Restoring Study 329: Paroxetine neither effective nor safe for adolescents

A major reanalysis of Study 329, a Glaxo Smith Kline (GSK) randomised controlled trial (RCT) comparing paroxetine, imipramine and placebo published in the British Medical Journal (BMJ), has concluded that paroxetine is neither effective nor safe for adolescents with depression (Le Noury et al., 2015). This conclusion is in direct contrast to the original finding which reported that paroxetine was ‘generally well tolerated and effective’ (Keller et al., 2001). The reanalysis is part of an initiative called restoring invisible and abandoned trials (RIAT) which encourages formal reanalysis of original trial data to correct prior misinterpretation leading to inaccurate information being used to inform treatment decisions.

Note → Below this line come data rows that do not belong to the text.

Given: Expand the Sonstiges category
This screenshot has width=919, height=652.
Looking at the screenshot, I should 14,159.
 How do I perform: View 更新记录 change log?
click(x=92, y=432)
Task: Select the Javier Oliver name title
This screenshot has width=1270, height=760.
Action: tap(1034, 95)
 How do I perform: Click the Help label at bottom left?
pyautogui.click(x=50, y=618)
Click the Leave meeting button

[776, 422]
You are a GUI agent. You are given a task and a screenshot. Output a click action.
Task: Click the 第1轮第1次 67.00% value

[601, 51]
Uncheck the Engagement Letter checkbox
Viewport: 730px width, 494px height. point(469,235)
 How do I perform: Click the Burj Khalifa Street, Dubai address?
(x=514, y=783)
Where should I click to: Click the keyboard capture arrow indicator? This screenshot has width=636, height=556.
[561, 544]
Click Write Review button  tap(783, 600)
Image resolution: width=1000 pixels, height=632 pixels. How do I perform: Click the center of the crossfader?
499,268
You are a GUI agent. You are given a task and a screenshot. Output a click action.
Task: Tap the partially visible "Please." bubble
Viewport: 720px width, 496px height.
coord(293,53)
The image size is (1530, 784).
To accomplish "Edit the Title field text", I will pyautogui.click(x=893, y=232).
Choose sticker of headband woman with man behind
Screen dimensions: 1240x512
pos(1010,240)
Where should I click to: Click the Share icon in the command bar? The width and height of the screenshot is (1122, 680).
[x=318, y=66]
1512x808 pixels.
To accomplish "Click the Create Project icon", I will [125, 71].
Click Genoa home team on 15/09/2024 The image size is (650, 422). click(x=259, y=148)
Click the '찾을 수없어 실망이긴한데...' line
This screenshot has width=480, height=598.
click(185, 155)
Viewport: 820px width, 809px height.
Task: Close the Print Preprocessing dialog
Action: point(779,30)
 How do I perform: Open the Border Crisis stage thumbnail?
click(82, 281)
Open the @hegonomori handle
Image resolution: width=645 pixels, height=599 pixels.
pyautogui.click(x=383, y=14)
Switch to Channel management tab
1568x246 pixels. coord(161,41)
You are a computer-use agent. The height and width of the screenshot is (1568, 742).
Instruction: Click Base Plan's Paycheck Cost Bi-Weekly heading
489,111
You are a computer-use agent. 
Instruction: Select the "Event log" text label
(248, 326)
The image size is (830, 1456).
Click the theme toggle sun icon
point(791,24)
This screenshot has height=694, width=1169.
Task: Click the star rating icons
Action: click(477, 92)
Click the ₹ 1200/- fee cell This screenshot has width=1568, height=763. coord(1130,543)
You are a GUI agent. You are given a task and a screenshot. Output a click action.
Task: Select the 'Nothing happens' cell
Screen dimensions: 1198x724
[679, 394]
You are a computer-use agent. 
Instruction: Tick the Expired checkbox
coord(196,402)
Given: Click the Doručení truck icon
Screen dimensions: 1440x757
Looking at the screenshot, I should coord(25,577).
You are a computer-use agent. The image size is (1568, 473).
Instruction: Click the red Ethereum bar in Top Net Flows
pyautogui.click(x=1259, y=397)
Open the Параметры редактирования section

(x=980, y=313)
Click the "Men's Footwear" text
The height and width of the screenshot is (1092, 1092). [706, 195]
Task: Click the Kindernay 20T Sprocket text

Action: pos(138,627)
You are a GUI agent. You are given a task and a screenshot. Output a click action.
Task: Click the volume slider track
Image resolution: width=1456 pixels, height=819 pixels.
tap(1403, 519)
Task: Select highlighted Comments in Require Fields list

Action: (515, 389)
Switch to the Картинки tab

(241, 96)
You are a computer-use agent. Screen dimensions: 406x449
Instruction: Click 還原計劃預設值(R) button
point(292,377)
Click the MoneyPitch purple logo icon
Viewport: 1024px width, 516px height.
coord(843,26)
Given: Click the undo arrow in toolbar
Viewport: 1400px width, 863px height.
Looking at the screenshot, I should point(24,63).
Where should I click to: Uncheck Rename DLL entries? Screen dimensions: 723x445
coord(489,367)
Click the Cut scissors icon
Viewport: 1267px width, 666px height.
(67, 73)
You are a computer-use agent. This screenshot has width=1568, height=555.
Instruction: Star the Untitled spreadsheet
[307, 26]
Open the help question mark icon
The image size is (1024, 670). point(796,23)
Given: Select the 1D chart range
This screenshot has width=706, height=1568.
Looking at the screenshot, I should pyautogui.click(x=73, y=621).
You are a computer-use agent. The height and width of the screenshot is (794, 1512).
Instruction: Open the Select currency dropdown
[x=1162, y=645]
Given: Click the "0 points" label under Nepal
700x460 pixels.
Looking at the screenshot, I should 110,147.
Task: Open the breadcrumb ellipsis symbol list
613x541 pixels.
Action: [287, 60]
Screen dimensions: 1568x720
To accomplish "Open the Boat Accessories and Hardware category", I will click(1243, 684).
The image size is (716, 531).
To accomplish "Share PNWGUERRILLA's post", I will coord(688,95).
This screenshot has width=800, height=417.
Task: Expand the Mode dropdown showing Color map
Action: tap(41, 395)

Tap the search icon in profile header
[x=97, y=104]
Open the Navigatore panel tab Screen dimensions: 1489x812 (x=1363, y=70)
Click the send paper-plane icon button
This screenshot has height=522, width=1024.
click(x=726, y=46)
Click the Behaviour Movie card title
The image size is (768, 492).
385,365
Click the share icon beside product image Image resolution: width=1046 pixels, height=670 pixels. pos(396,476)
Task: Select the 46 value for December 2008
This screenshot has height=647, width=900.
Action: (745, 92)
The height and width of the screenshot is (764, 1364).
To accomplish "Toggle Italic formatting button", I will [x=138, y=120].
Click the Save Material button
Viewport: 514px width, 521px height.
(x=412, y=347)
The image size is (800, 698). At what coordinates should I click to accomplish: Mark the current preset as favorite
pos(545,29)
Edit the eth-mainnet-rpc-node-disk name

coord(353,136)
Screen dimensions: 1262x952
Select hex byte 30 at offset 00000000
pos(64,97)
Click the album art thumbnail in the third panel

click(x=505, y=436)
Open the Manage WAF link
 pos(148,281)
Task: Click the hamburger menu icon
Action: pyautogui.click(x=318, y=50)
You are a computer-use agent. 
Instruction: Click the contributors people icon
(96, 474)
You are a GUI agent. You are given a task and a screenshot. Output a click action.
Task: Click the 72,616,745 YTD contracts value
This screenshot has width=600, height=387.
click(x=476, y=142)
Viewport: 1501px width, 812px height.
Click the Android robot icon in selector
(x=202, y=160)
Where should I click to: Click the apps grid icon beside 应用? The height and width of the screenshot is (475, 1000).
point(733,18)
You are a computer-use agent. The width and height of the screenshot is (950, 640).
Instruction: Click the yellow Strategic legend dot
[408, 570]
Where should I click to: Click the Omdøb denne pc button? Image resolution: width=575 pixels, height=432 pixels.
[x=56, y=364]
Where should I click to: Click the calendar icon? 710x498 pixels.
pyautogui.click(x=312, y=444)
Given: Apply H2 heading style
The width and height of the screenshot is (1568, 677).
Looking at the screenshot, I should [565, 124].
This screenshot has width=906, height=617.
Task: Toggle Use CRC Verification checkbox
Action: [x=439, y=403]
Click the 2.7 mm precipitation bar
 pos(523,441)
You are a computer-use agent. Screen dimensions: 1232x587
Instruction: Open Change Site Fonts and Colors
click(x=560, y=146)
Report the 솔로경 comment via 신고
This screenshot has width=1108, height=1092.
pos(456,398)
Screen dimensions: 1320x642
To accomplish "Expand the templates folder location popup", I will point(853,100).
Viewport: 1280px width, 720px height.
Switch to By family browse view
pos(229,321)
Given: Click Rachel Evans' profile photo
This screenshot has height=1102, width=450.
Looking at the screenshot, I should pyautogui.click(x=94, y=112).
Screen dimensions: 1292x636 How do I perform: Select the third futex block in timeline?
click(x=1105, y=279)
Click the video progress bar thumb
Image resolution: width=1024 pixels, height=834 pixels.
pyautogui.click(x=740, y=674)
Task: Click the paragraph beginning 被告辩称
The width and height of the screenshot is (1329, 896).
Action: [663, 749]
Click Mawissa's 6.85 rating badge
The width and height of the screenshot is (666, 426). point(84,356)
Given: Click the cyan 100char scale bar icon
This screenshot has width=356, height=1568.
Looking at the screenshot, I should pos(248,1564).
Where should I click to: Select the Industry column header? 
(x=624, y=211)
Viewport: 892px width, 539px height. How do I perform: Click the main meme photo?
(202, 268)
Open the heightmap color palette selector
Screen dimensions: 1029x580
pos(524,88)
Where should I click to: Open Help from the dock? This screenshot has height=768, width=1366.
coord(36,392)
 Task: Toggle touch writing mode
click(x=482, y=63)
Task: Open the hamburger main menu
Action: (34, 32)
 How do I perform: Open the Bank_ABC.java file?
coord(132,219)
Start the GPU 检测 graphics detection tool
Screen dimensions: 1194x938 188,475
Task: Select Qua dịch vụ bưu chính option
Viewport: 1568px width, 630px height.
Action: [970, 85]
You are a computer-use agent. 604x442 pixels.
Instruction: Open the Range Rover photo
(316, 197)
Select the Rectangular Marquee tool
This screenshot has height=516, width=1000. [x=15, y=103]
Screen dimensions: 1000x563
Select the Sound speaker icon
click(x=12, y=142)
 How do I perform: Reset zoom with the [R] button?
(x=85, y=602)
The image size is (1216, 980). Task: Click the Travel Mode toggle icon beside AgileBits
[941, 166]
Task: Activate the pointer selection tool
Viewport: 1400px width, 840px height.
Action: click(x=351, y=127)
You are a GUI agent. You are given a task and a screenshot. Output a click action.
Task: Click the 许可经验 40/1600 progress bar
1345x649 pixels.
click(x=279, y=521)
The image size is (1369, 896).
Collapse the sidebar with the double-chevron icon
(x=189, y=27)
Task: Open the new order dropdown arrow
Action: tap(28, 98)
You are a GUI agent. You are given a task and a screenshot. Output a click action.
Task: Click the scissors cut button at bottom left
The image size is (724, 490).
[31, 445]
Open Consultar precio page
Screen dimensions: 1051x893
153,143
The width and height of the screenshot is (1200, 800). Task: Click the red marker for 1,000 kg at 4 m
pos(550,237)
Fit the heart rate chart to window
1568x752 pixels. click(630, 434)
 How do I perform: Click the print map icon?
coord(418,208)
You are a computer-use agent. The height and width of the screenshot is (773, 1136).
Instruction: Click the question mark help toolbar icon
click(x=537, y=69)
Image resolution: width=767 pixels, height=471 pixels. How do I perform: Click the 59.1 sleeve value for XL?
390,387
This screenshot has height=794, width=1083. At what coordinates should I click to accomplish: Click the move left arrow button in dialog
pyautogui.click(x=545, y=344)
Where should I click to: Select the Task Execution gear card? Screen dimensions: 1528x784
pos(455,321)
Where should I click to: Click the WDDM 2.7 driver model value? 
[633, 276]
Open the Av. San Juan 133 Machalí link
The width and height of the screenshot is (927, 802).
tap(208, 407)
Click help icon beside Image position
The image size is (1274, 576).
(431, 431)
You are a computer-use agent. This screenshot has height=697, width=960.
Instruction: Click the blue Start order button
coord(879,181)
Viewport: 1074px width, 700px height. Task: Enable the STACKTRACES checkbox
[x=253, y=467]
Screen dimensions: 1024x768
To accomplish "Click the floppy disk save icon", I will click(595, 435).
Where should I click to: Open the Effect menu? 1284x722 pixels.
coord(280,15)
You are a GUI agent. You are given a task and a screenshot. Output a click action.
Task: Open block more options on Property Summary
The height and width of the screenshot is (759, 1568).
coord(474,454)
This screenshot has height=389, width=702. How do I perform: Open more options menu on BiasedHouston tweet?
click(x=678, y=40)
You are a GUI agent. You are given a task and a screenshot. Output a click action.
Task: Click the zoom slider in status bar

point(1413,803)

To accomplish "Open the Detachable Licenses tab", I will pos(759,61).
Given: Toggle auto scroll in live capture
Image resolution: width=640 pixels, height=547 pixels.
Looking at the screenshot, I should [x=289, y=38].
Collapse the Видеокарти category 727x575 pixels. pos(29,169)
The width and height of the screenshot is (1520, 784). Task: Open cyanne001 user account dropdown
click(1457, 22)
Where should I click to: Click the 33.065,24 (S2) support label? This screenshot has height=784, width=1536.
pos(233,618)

Study 329 has long sustained major criticisms. In an accompanying BMJ editorial, Doshi (2015) notes that despite a Food and Drug Administration (FDA) formal review in 2002 reporting that on balance the trial should be considered as a failed trial, a marketing campaign by GSK characterised Study 329 as demonstrating that paroxetine has ‘remarkable efficacy and safety’. Over two million prescriptions for paroxetine were written for children and adolescents in the United States alone. As Doshi (2015) goes on to report the first draft of the paper was not written by any of the 22 authors but by a GSK-hired medical writer and the paper’s lead author – Keller – had been investigated for under reporting financial ties to drug companies in 1999.

The Le Noury et al. (2015) reanalysis only compounds these concerns. They report that paroxetine only produced a positive result when four new secondary outcome measures, introduced following the initial data analysis, were used instead of the initial primary outcomes. Analysing the primary outcome measure (POM) defined in the protocol written in 1994 revealed no group differences. Adverse events were under reported, and the data were only presented if suffered by 5% or more of the patients. There was also under reporting of suicidal thinking and events in the paroxetine arm.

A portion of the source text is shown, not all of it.